Proposal for method to upgrade the logging table at wikimedia
authorTim Starling <tstarling@users.mediawiki.org>
Mon, 7 Apr 2008 14:05:12 +0000 (14:05 +0000)
committerTim Starling <tstarling@users.mediawiki.org>
Mon, 7 Apr 2008 14:05:12 +0000 (14:05 +0000)
maintenance/archives/upgradeLogging.php [new file with mode: 0644]

diff --git a/maintenance/archives/upgradeLogging.php b/maintenance/archives/upgradeLogging.php
new file mode 100644 (file)
index 0000000..254a90c
--- /dev/null
@@ -0,0 +1,181 @@
+<?php
+
+/**
+ * Replication-safe online upgrade script for log_id/log_deleted
+ */
+
+require( dirname(__FILE__).'/../commandLine.inc' );
+
+class UpdateLogging {
+       var $dbw;
+       var $batchSize = 1000;
+       var $minTs = false;
+
+       function execute() {
+               $this->dbw = wfGetDB( DB_MASTER );
+               $logging = $this->dbw->tableName( 'logging' );
+               $logging_1_10 = $this->dbw->tableName( 'logging_1_10' );
+               $logging_pre_1_10 = $this->dbw->tableName( 'logging_pre_1_10' );
+
+               if ( $this->dbw->tableExists( 'logging_pre_1_10' ) && !$this->dbw->tableExists( 'logging' ) ) {
+                       # Fix previous aborted run
+                       echo "Cleaning up from previous aborted run\n";
+                       $this->dbw->query( "RENAME TABLE $logging_pre_1_10 TO $logging", __METHOD__ );
+               }
+
+               if ( $this->dbw->tableExists( 'logging_pre_1_10' ) ) {
+                       echo "This script has already been run to completion\n";
+                       return;
+               }
+
+               # Create the target table
+               if ( !$this->dbw->tableExists( 'logging_1_10' ) ) {
+                       global $wgDBTableOptions;
+
+                       $sql = <<<EOT
+CREATE TABLE $logging_1_10 (
+  -- Log ID, for referring to this specific log entry, probably for deletion and such.

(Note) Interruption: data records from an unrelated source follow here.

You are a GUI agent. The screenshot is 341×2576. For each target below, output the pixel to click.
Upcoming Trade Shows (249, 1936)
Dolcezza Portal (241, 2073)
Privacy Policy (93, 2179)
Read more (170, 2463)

+  log_id int unsigned NOT NULL auto_increment,
+
+  -- Symbolic keys for the general log type and the action type
+  -- within the log. The output format will be controlled by the
+  -- action field, but only the type controls categorization.
+  log_type varbinary(10) NOT NULL default '',
+  log_action varbinary(10) NOT NULL default '',
+  
+  -- Timestamp. Duh.
+  log_timestamp binary(14) NOT NULL default '19700101000000',
+  
+  -- The user who performed this action; key to user_id
+  log_user int unsigned NOT NULL default 0,
+  
+  -- Key to the page affected. Where a user is the target,
+  -- this will point to the user page.
+  log_namespace int NOT NULL default 0,
+  log_title varchar(255) binary NOT NULL default '',
+  
+  -- Freeform text. Interpreted as edit history comments.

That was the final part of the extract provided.